Saved data entries:
- - -

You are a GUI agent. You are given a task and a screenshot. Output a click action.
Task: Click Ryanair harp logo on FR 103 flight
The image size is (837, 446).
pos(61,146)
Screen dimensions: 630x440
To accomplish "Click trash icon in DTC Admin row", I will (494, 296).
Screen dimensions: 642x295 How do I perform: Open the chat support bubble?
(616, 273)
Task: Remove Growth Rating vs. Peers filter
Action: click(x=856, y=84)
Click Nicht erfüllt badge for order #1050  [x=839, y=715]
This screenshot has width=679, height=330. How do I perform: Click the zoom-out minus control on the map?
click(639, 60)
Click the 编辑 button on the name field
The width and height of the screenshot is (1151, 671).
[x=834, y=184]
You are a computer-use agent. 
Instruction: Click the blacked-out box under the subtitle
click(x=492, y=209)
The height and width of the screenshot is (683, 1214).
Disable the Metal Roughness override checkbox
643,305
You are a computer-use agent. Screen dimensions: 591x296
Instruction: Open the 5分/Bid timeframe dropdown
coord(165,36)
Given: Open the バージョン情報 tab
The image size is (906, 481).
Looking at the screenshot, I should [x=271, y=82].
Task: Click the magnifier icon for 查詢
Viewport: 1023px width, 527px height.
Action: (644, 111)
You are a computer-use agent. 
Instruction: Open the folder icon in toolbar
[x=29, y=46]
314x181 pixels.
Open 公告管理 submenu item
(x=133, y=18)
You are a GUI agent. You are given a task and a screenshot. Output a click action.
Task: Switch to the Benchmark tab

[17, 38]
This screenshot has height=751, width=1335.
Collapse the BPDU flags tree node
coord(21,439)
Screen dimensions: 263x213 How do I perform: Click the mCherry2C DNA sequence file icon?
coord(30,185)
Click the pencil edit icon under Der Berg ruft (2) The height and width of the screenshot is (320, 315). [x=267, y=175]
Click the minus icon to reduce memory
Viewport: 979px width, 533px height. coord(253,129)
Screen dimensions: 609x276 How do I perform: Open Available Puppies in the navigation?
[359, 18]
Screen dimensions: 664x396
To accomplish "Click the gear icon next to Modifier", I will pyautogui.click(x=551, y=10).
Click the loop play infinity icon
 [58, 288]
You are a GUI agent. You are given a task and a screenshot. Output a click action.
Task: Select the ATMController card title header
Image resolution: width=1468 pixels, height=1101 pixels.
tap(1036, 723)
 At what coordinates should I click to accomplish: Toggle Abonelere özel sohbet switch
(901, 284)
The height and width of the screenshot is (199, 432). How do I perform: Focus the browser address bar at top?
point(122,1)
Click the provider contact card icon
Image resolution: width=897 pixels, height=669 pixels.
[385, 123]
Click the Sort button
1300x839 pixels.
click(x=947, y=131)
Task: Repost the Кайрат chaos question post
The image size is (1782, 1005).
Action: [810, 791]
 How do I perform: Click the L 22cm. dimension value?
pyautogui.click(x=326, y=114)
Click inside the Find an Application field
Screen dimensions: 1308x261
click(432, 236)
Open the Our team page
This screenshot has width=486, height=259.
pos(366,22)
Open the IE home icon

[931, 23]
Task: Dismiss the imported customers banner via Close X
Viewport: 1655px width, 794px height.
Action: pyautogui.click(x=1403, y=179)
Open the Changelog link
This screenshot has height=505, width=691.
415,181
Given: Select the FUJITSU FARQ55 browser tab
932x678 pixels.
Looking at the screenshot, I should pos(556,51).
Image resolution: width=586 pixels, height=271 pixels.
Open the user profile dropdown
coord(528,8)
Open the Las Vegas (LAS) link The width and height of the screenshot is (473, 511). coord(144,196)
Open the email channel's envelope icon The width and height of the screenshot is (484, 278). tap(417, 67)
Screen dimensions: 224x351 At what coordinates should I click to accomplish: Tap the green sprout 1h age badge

- - -

SHORT EXERCISE:
Repeat the lines above, beginning with the line containing "You are a computer-use agent. Screen" and continuing through the line containing "[x=29, y=46]".

EXERCISE OUTPUT:
You are a computer-use agent. Screen dimensions: 591x296
Instruction: Open the 5分/Bid timeframe dropdown
coord(165,36)
Given: Open the バージョン情報 tab
The image size is (906, 481).
Looking at the screenshot, I should [x=271, y=82].
Task: Click the magnifier icon for 查詢
Viewport: 1023px width, 527px height.
Action: (644, 111)
You are a computer-use agent. 
Instruction: Open the folder icon in toolbar
[x=29, y=46]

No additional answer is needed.